I looked up from the ground, frowning at the two men in front of me. They were standing by two gleaming Harleys with leather cuts on their shoulders that named them Trick and Satan. Trick was apparently the secretary of whatever club they were with, and Satan was the Sergeant at Arms. Didn’t know what either of them wanted with me, and I wasn’t sticking around to find out.
Motorcycle gangs were the perfect way to land my ass right back inside lock up. No fucking thank you.
Turning on my heel, I began walking in the opposite direction. “Malik,” I paused, my muscles bunching at the use of my name, “I know you heard me.”
Gritting my teeth, I turned back to face them.
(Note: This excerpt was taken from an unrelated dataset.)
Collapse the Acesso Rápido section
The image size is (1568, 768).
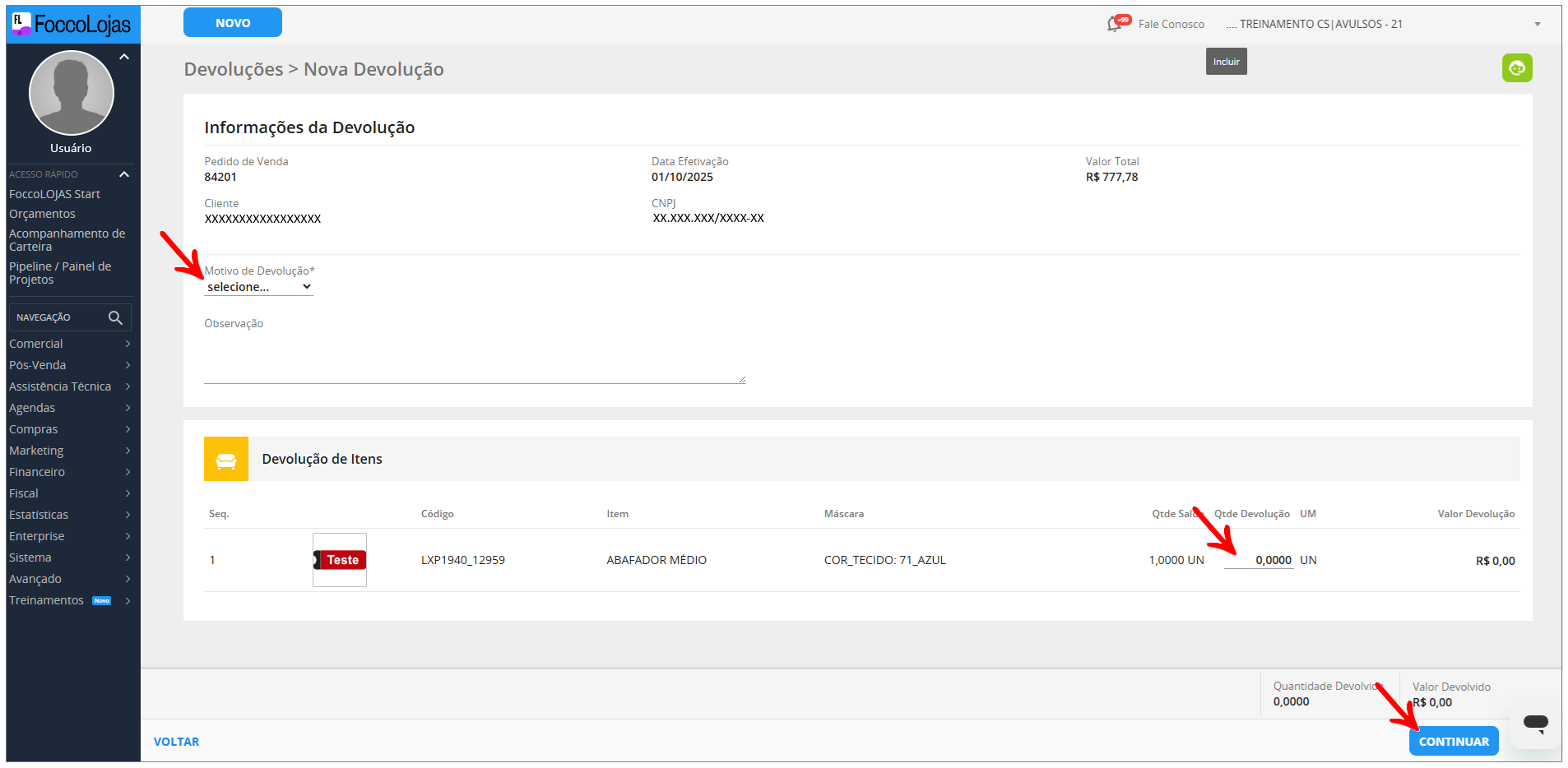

Something in my gut told me I wasn’t getting out of this conversation. “The fuck you want?” I demanded.
“For you to come with us,” Trick said. He had a sort of baby-faced look about him with olive skin and dark brown eyes. His hair flopped over onto his forehead. He was clearly of some kind of Asian descent, and he was only about half my size.
“You can fuck off,” I told him.
“You walk away again,” Satan warned when I turned to do just that, his voice cold enough to freeze hell, “and we’ll take you by force.”
The muscle in my jaw ticked, and tension rode my shoulders hard. I eyed Satan, taking in his paler skin, the curls on his head, and the shadow of a beard on his jaw. He was even slimmer than Trick, but there was something about him that warned me not tolet his size fool me. There was a darkness beneath his impassive mask. Something cold and heartless.
He had the gaze of a predator.
“What do you want?” I snapped. “I don’t have time for bullshit and games.”
“You made quite the name for yourself in there,” Trick said, jerking his head toward the looming fortress behind me that’d kept me captive for three hundred and sixty-five days. “We’re offering you a chance to prospect with our club. You’ll have a home. A job. Steady income. And we’ll help keep your reckless ass out of trouble.”